L’industrie de l’automobile française se reconstruit peu à peu, mais en 1959, elle ne touche que 28% des foyers. Elle vise surtout à promouvoir de petits modèles comme la 2CV lancée dès 1949 ou la 4L en 1947. C’est l’entrée dans la société de production et de consommation de masse, le marché de l’automobile de luxe est dominé par les Etats-Unis. On mesure du coup toute l’audace de Jean Daninos à investir ce secteur et la résonance dans le pays de promouvoir ainsi le savoir-faire français. C’est donc à ce titre que je lui tire mon chapeau.

Cette étoile représente aussi l’étoile de l’automobile colombienne. Car notre commune a connu pas moins de 17 constructeurs dans les premières décennies du XXe siècle, période des débuts de l’automobile. Il y aura même une marque Colombe sans "s" dont la voiturette monoplace à trois roues remportera trois records du monde. Tous ces petits fabricants devront toutefois fermer devant Citroën, Renault ou Peugeot qui déjà s’imposent sur le marché national. Dans ce secteur, nous avons eu aussi, rappelons-le, l’entreprise Goodrich, spécialisée dans le pneu, installée à Colombes depuis 1911, reprise par Kléber qui nous fit l’honneur de prendre l’appellation de Kléber-Colombes portant elle aussi nos couleurs bien au-delà de la France.

Aujourd’hui Colombes continue de compter de grands noms de l’entreprise avec Thalès, au cœur de la télécommunication, notre premier employeur, mais d’autres aussi, témoignant de notre attractivité. Le développement économique s’accompagne aujourd’hui d’une nouvelle démarche, celle du développement durable et de l’Agenda 21 que le Maire et son équipe viennent de lancer afin que les générations futures se retrouvent au mieux dans la société qu’on va leur léguer, afin que nos constructions présentes deviennent le patrimoine de demain.

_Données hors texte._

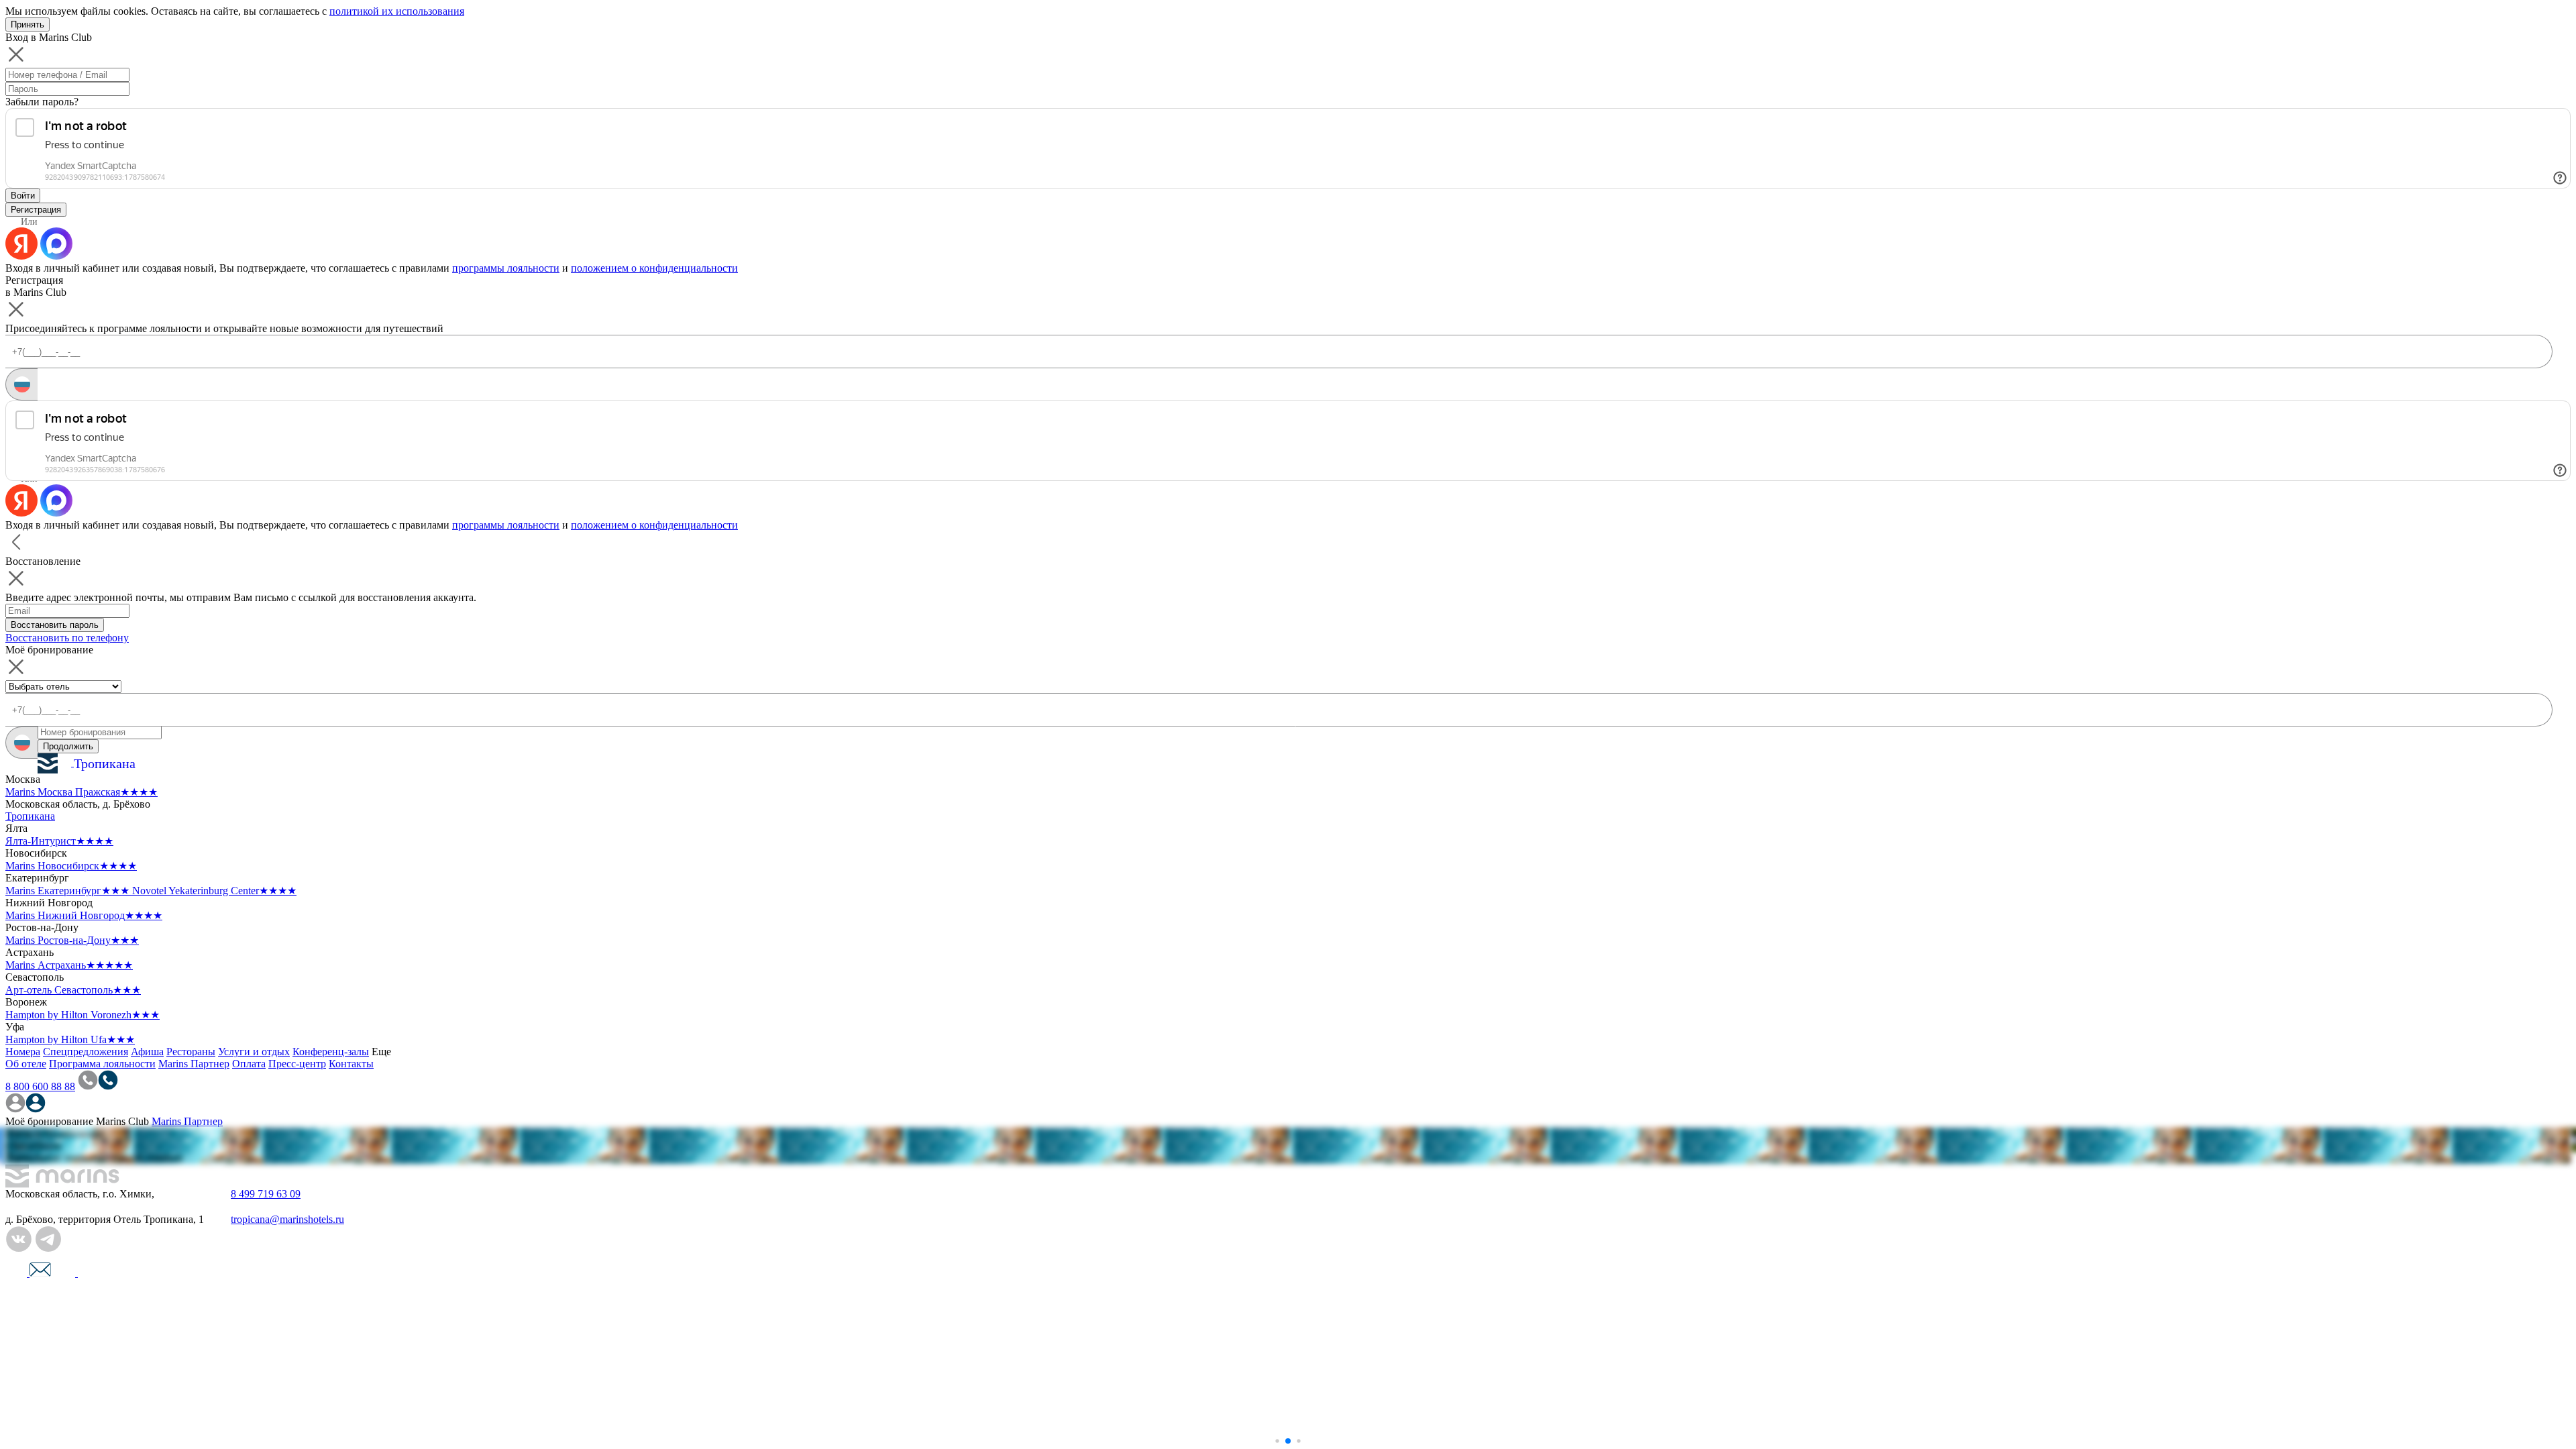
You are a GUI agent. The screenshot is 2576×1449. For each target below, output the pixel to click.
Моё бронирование (49, 1121)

Nous abordons une nouvelle page où économie et écologie ne s’opposent pas de façon stérile. Notre conception des transports, des voitures et du luxe doit évoluer. Pour cela, il faut du savoir-faire et de l’invention, des travailleurs impliqués et des patrons innovants. L’aventure de Facel Vega en était l’illustration même à l’époque.